• **Exercise**
Your answer should be the complete set of entries, transcribed exactly.

• **Information provided**
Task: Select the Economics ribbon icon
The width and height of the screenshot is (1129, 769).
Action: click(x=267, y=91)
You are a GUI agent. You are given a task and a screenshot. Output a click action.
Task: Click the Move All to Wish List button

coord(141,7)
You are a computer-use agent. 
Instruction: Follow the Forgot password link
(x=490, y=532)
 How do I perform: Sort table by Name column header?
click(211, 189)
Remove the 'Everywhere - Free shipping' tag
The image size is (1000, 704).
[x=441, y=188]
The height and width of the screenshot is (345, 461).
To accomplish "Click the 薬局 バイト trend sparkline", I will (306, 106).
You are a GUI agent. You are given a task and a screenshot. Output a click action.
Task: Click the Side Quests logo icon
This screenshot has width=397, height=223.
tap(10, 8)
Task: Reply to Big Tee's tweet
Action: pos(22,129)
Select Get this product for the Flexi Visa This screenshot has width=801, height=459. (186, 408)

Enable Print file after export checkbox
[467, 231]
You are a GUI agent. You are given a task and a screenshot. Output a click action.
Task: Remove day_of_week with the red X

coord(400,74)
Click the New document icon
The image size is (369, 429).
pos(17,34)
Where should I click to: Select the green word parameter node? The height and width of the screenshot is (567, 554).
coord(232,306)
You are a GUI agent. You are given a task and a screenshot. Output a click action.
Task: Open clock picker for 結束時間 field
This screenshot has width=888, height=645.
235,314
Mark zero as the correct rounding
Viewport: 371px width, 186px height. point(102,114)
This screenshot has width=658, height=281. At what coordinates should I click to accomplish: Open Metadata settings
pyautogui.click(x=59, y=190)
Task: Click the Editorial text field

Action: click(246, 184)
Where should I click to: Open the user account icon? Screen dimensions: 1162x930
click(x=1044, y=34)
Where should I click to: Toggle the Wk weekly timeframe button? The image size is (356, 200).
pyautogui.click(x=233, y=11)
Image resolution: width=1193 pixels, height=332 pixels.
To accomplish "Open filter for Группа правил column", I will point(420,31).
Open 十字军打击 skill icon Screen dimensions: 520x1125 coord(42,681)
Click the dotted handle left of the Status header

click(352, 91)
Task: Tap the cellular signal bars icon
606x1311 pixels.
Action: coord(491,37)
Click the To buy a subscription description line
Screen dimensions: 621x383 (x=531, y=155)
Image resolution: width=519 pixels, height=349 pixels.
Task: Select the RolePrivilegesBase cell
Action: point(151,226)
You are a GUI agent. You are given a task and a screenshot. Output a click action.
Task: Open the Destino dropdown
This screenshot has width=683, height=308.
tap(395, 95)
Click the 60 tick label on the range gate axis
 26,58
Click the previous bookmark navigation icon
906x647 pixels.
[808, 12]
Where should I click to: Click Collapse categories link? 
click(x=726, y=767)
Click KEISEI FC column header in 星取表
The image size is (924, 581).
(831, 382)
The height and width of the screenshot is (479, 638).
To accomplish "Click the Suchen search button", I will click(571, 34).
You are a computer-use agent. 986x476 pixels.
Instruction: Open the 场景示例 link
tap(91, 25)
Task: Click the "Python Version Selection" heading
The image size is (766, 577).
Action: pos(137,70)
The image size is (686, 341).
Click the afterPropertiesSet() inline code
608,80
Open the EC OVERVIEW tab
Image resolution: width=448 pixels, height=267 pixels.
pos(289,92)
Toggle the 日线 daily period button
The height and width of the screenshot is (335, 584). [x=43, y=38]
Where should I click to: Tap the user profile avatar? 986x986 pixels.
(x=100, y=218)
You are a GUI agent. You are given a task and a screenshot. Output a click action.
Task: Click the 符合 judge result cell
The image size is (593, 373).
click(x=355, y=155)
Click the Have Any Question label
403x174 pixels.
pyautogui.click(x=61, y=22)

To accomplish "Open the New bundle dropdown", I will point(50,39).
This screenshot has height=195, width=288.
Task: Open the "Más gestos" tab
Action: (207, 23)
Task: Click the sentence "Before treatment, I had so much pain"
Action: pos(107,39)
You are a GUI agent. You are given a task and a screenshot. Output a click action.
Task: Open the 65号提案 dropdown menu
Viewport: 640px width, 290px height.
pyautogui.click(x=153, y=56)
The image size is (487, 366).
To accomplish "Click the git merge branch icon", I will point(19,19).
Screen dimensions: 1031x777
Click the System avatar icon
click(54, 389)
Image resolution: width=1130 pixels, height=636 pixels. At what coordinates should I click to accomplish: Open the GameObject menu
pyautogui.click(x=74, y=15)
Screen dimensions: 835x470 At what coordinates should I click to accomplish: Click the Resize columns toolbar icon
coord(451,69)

• **Written answer**
Task: Select the Economics ribbon icon
The width and height of the screenshot is (1129, 769).
Action: click(x=267, y=91)
You are a GUI agent. You are given a task and a screenshot. Output a click action.
Task: Click the Move All to Wish List button

coord(141,7)
You are a computer-use agent. 
Instruction: Follow the Forgot password link
(x=490, y=532)
 How do I perform: Sort table by Name column header?
click(211, 189)
Remove the 'Everywhere - Free shipping' tag
The image size is (1000, 704).
[x=441, y=188]
The height and width of the screenshot is (345, 461).
To accomplish "Click the 薬局 バイト trend sparkline", I will (306, 106).
You are a GUI agent. You are given a task and a screenshot. Output a click action.
Task: Click the Side Quests logo icon
This screenshot has width=397, height=223.
tap(10, 8)
Task: Reply to Big Tee's tweet
Action: pos(22,129)
Select Get this product for the Flexi Visa This screenshot has width=801, height=459. (186, 408)

Enable Print file after export checkbox
[467, 231]
You are a GUI agent. You are given a task and a screenshot. Output a click action.
Task: Remove day_of_week with the red X

coord(400,74)
Click the New document icon
The image size is (369, 429).
pos(17,34)
Where should I click to: Select the green word parameter node? The height and width of the screenshot is (567, 554).
coord(232,306)
You are a GUI agent. You are given a task and a screenshot. Output a click action.
Task: Open clock picker for 結束時間 field
This screenshot has width=888, height=645.
235,314
Mark zero as the correct rounding
Viewport: 371px width, 186px height. point(102,114)
This screenshot has width=658, height=281. At what coordinates should I click to accomplish: Open Metadata settings
pyautogui.click(x=59, y=190)
Task: Click the Editorial text field

Action: click(246, 184)
Where should I click to: Open the user account icon? Screen dimensions: 1162x930
click(x=1044, y=34)
Where should I click to: Toggle the Wk weekly timeframe button? The image size is (356, 200).
pyautogui.click(x=233, y=11)
Image resolution: width=1193 pixels, height=332 pixels.
To accomplish "Open filter for Группа правил column", I will point(420,31).
Open 十字军打击 skill icon Screen dimensions: 520x1125 coord(42,681)
Click the dotted handle left of the Status header

click(352, 91)
Task: Tap the cellular signal bars icon
606x1311 pixels.
Action: coord(491,37)
Click the To buy a subscription description line
Screen dimensions: 621x383 (x=531, y=155)
Image resolution: width=519 pixels, height=349 pixels.
Task: Select the RolePrivilegesBase cell
Action: point(151,226)
You are a GUI agent. You are given a task and a screenshot. Output a click action.
Task: Open the Destino dropdown
This screenshot has width=683, height=308.
tap(395, 95)
Click the 60 tick label on the range gate axis
 26,58
Click the previous bookmark navigation icon
906x647 pixels.
[808, 12]
Where should I click to: Click Collapse categories link? 
click(x=726, y=767)
Click KEISEI FC column header in 星取表
The image size is (924, 581).
(831, 382)
The height and width of the screenshot is (479, 638).
To accomplish "Click the Suchen search button", I will click(571, 34).
You are a computer-use agent. 986x476 pixels.
Instruction: Open the 场景示例 link
tap(91, 25)
Task: Click the "Python Version Selection" heading
The image size is (766, 577).
Action: pos(137,70)
The image size is (686, 341).
Click the afterPropertiesSet() inline code
608,80
Open the EC OVERVIEW tab
Image resolution: width=448 pixels, height=267 pixels.
pos(289,92)
Toggle the 日线 daily period button
The height and width of the screenshot is (335, 584). [x=43, y=38]
Where should I click to: Tap the user profile avatar? 986x986 pixels.
(x=100, y=218)
You are a GUI agent. You are given a task and a screenshot. Output a click action.
Task: Click the 符合 judge result cell
The image size is (593, 373).
click(x=355, y=155)
Click the Have Any Question label
403x174 pixels.
pyautogui.click(x=61, y=22)

To accomplish "Open the New bundle dropdown", I will point(50,39).
This screenshot has height=195, width=288.
Task: Open the "Más gestos" tab
Action: (207, 23)
Task: Click the sentence "Before treatment, I had so much pain"
Action: pos(107,39)
You are a GUI agent. You are given a task and a screenshot. Output a click action.
Task: Open the 65号提案 dropdown menu
Viewport: 640px width, 290px height.
pyautogui.click(x=153, y=56)
The image size is (487, 366).
To accomplish "Click the git merge branch icon", I will point(19,19).
Screen dimensions: 1031x777
Click the System avatar icon
click(54, 389)
Image resolution: width=1130 pixels, height=636 pixels. At what coordinates should I click to accomplish: Open the GameObject menu
pyautogui.click(x=74, y=15)
Screen dimensions: 835x470 At what coordinates should I click to accomplish: Click the Resize columns toolbar icon
coord(451,69)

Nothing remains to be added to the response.